_Passage:_
····················

I came across the following three statements about relations. I understand why the statements are true, but I am not sure how to demonstrate them mathematically.
In the following, $A,B$ are sets and $R$ is a relation.
(i) $R[A \cup B] = R[A] \cup R[B]$
Proof: $A \cup B$ consists of elements both in $A$ and $B$, and thus $R[A \cup B]$ consists of the image of $A \cup B$ under the relation $R$. Both common and uncommon elements of $A$ and $B$ will be present in $A \cup B$, and thus their corresponding images will appear in $R[A \cup B]$.
On the other hand, $R[A] \cup R[B]$ will consists of the elements of $R[A]$ and $R[B]$.
Since the union operation does not lead to loss of elements in a set, we will end up retaining all the common and uncommon elements of the images of sets $A, B$ and $A \cup B$. Thus, ensuring that the left and right hand sides are equal.
(ii) $R[A \cap B] \subseteq R[A] \cap R[B]$
Proof: The intersection operation can lead to loss of elements, i.e. elements that are not common in the two sets. Thus the $A \cap B$ can be an empty set. But the images of $R[A]$ and $R[B]$ can have common elements even whem $A$ and $B$ themselves do not have common elements. Thus the set $R[A] \cap R[B]$ will have elements that are images of the common elements of $A$ and $B$, and also the common images of the uncommon terms of $A$ and $B$. Thus, $R[A \cap B]$ will be a subset of $R[A] \cap R[B]$.

····················

_Given material:_
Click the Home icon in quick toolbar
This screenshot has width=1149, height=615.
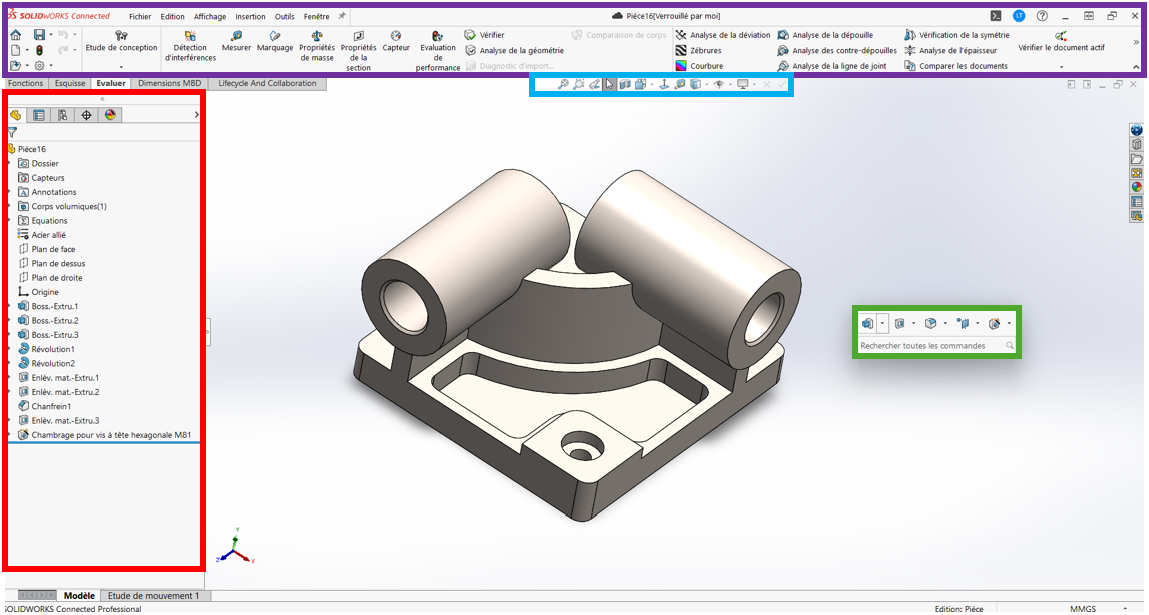pos(15,35)
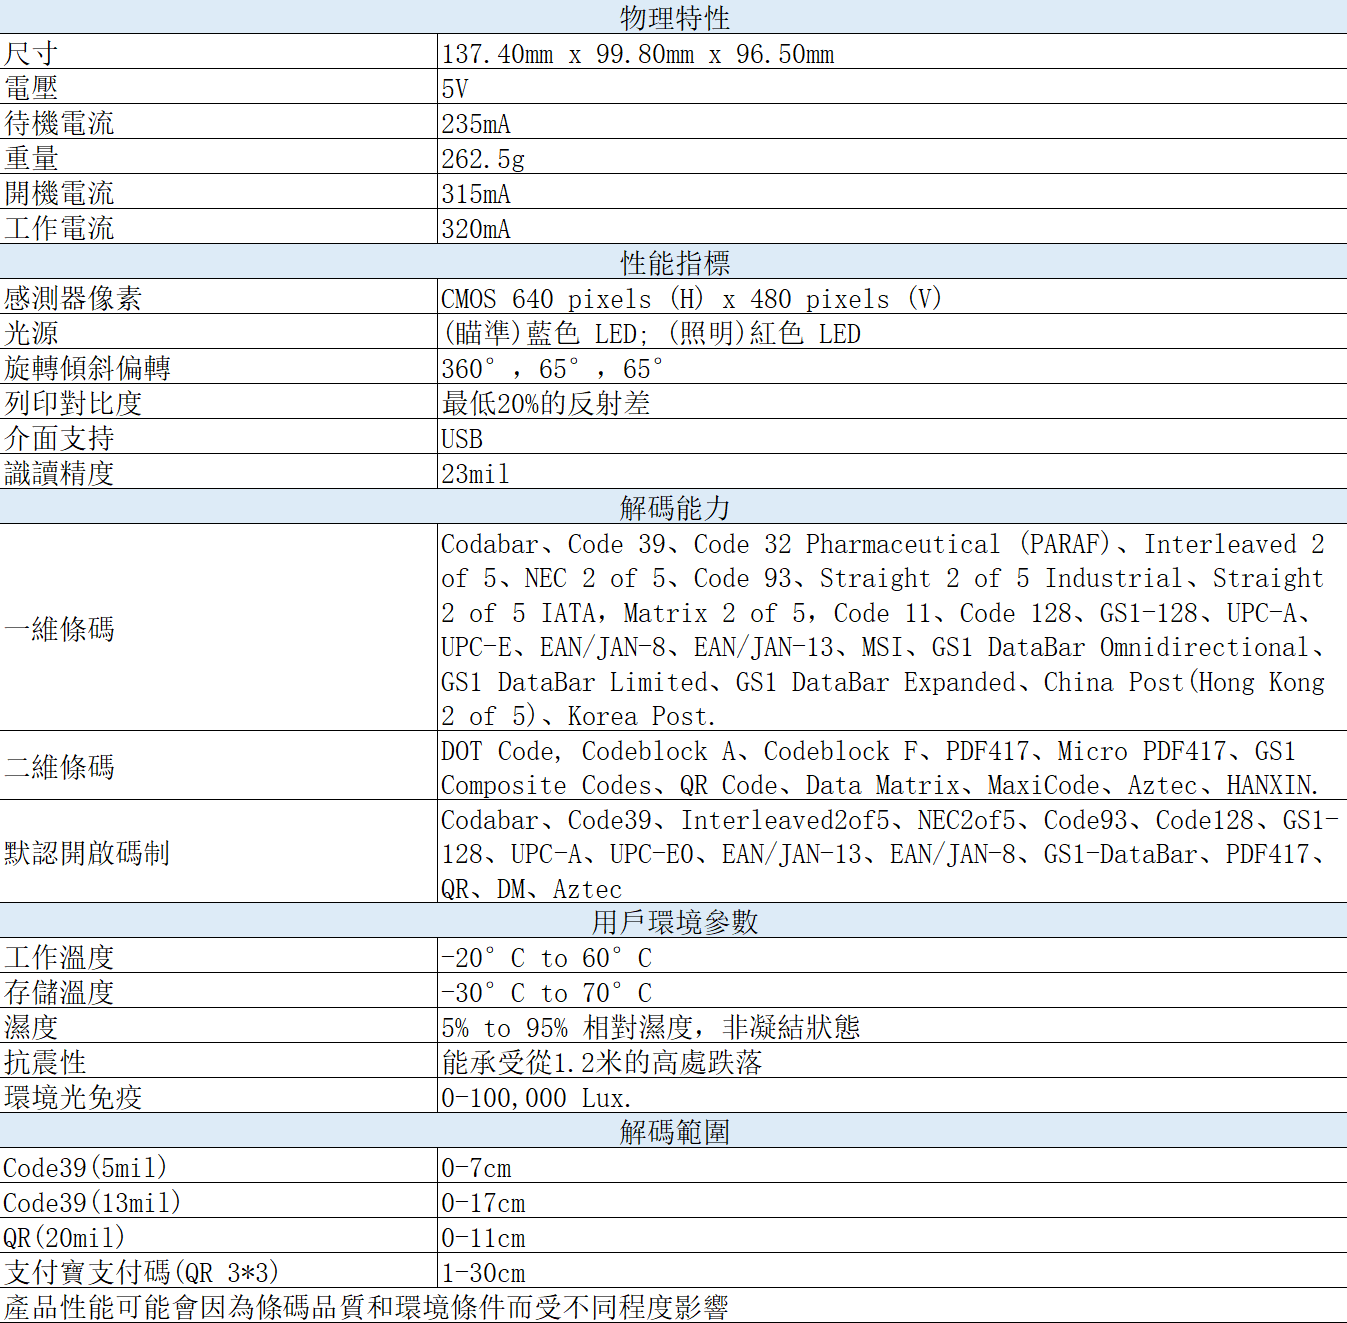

····················

_Tasks to carry out:_
1. Transcribe the post about relations, everything from "(i) $R[A \cup" down to "in $R[A \cup B]$.".
2. For each statement, say whether it agrees with the post about relations, and quote the words that decide it.
(a) The writer says that $A \cap B$ can be an empty set.
(b) The writer does not understand why the statements are true.
(c) In the post, $A$ and $B$ are relations and $R$ is a set.
3. According to the post about relations, which operation does not lead to loss of elements in a set?

_Answers to each task:_
1.
(i) $R[A \cup B] = R[A] \cup R[B]$
Proof: $A \cup B$ consists of elements both in $A$ and $B$, and thus $R[A \cup B]$ consists of the image of $A \cup B$ under the relation $R$. Both common and uncommon elements of $A$ and $B$ will be present in $A \cup B$, and thus their corresponding images will appear in $R[A \cup B]$.

2.
(a) Yes: "Thus the $A \cap B$ can be an empty set."
(b) No: "I understand why the statements are true, but I am not sure how to demonstrate them mathematically."
(c) No: "$A,B$ are sets and $R$ is a relation."

3. The union operation.